1866 THE WORLDS OF LOWE KONG MENG AND JONG AH SIUG

Works 1  2  3  4  5  6  7  


The Worlds of Lowe Kong Meng and Jong Ah Siug, 2015 by John Young

The Worlds of Lowe Kong Meng and Jong Ah Siug, 2015

digital print on photographic paper and chalk on blackboard-painted archival cotton paper, plus two single thread hand-sewn embroideries
49 works, 320 x 1350 cm overall
Arc One Gallery Melbourne, installation view


1866 THE WORLDS OF LOWE KONG MENG AND JONG AH SIUG
Boroondara City Council Collection
Arc One Gallery, Melbourne, 11 March - 11 April 2015
The Lives of Celestials, Town Hall Gallery, Boroondara, 31 August - 20 October 2019

In the mid-1800s, two young men arrived in the colony of Victoria to seek their fortune in the goldfields. Lowe Kong Meng (Liu Guangming 劉光明, 1831-1888) was an educated Chinese-Malaysian merchant from Penang, Malaysia, who at 22 years of age arrived speaking four languages. Jong Ah Siug (c. 1837–1900) was an illiterate miner, aged 18, who landed following an arduous boat journey from Zhongshan, Southern China. By 1866, the paths of these two migrants had diverged dramatically. Lowe Kong Meng had risen to become one of the colony’s powerful elite, owner of a fleet of trading ships, active in Australian politics and a board member of the Commercial Bank of Australia, now Westpac, whilst remaining connected to the Qing dynasty as an overseas Chinese.
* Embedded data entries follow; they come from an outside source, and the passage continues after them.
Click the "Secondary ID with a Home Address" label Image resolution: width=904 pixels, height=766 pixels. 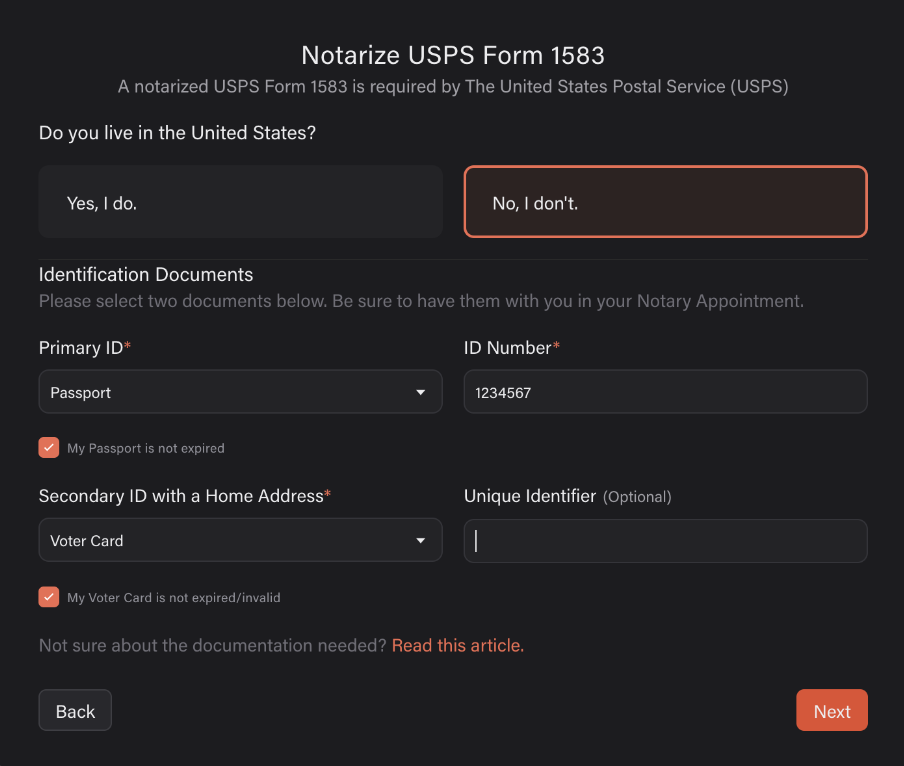pos(181,496)
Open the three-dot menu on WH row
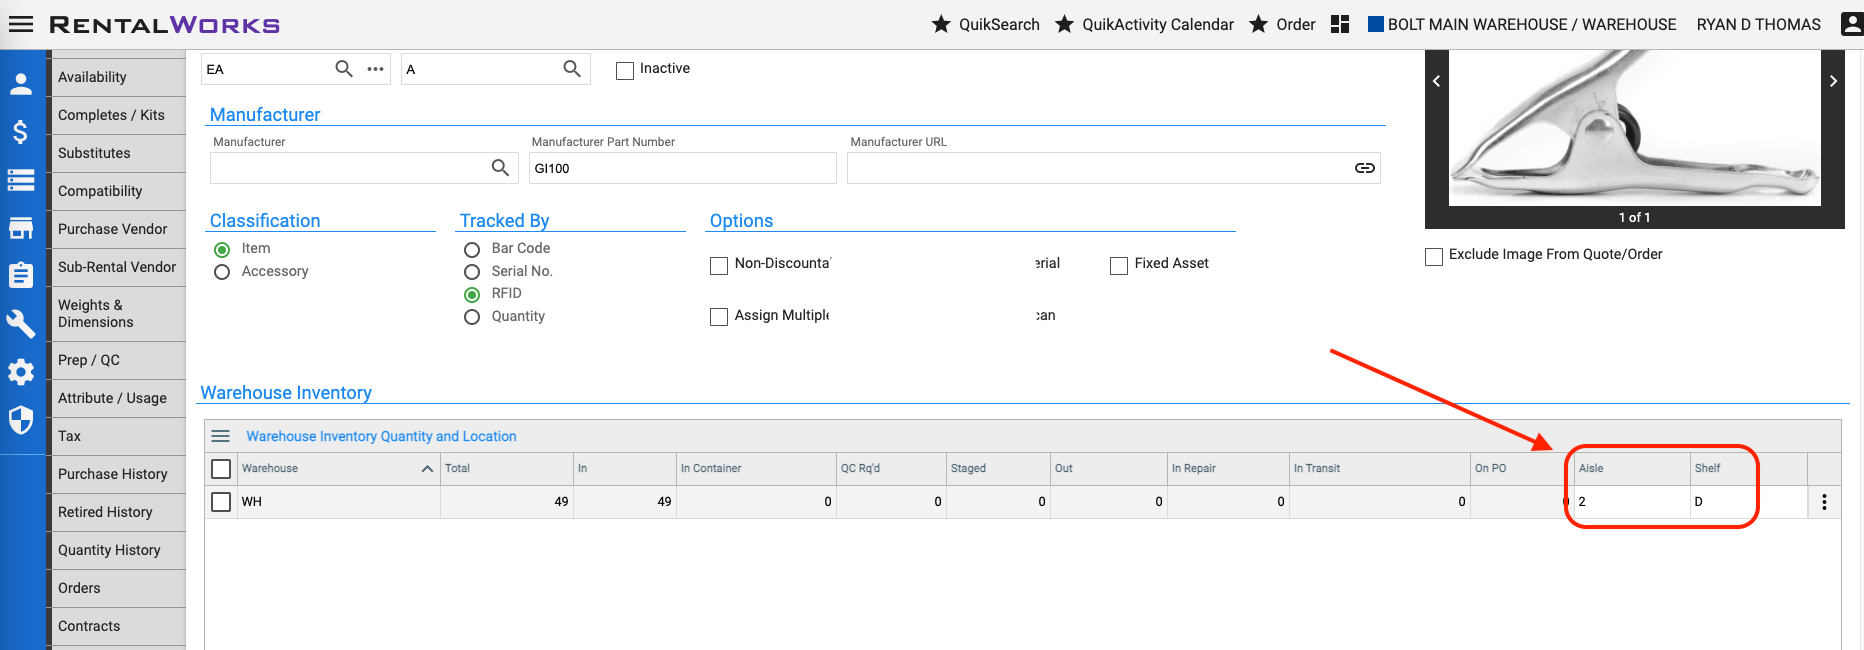1864x650 pixels. (x=1824, y=502)
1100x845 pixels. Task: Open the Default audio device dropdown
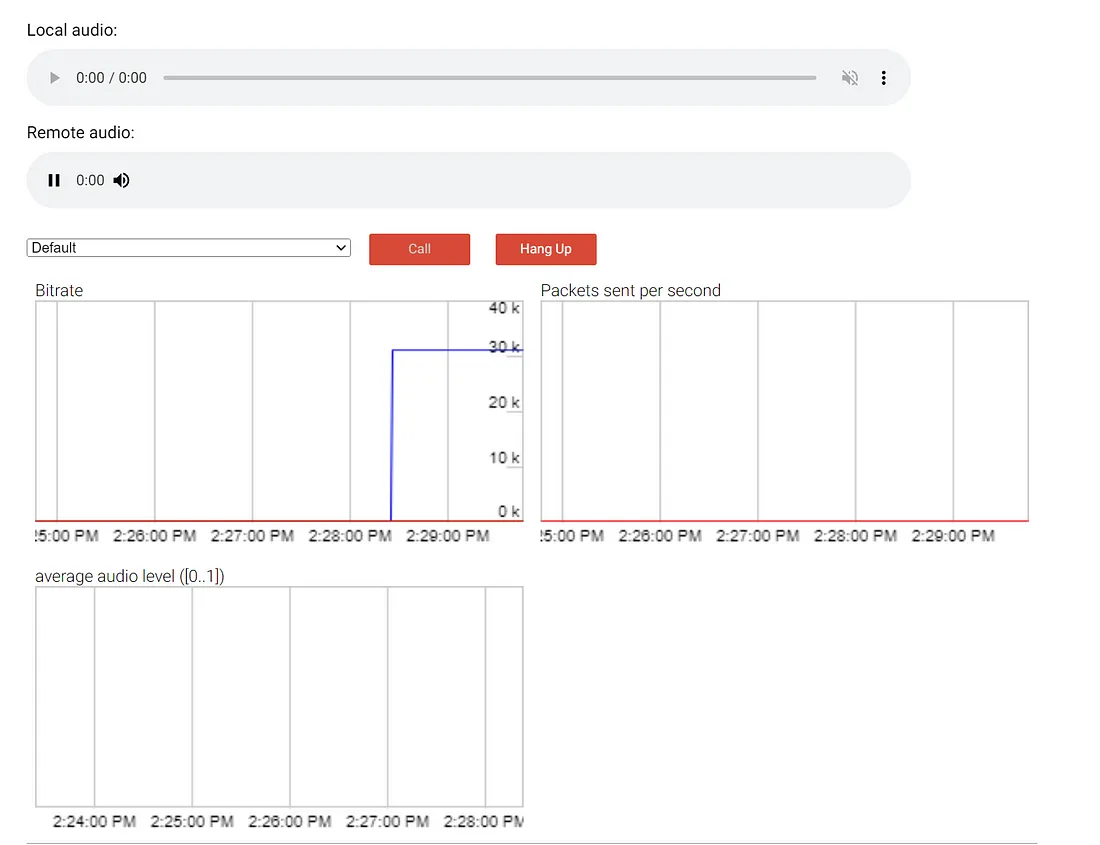pyautogui.click(x=188, y=248)
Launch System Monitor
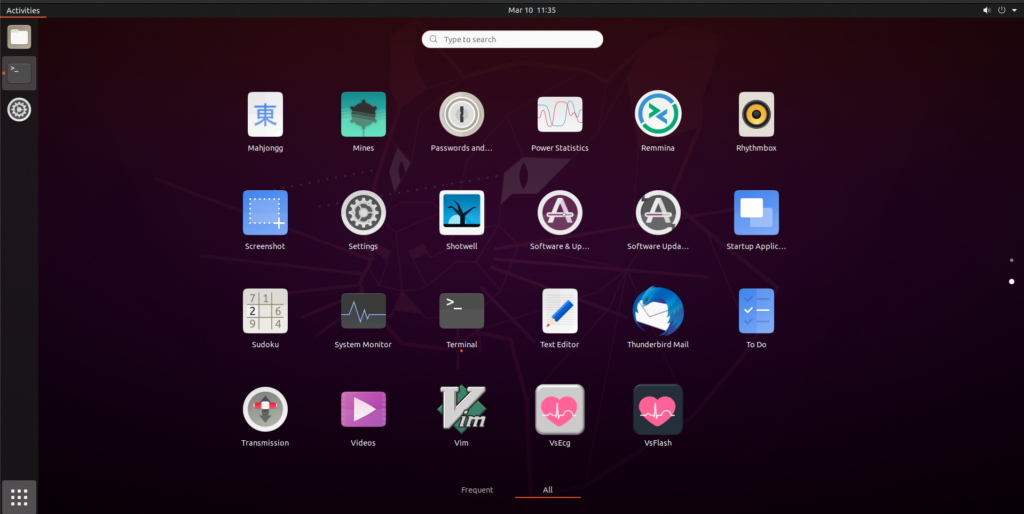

In contrast, Jong Ah Siug had been sentenced to 33 years of incarceration in the Yarra Bend and Sunbury lunatic asylums following a violent altercation with a fellow miner, where he remained until his death in 1900 despite his longstanding attempts at self-exoneration.

Young presents these two distinct poles of experience in order to conceptualise the parameters of life for Chinese Australians in the 19th Century in a manner that challenges the dominant perception of Chinese migrants during this period as caricatures of abject miners or market gardeners.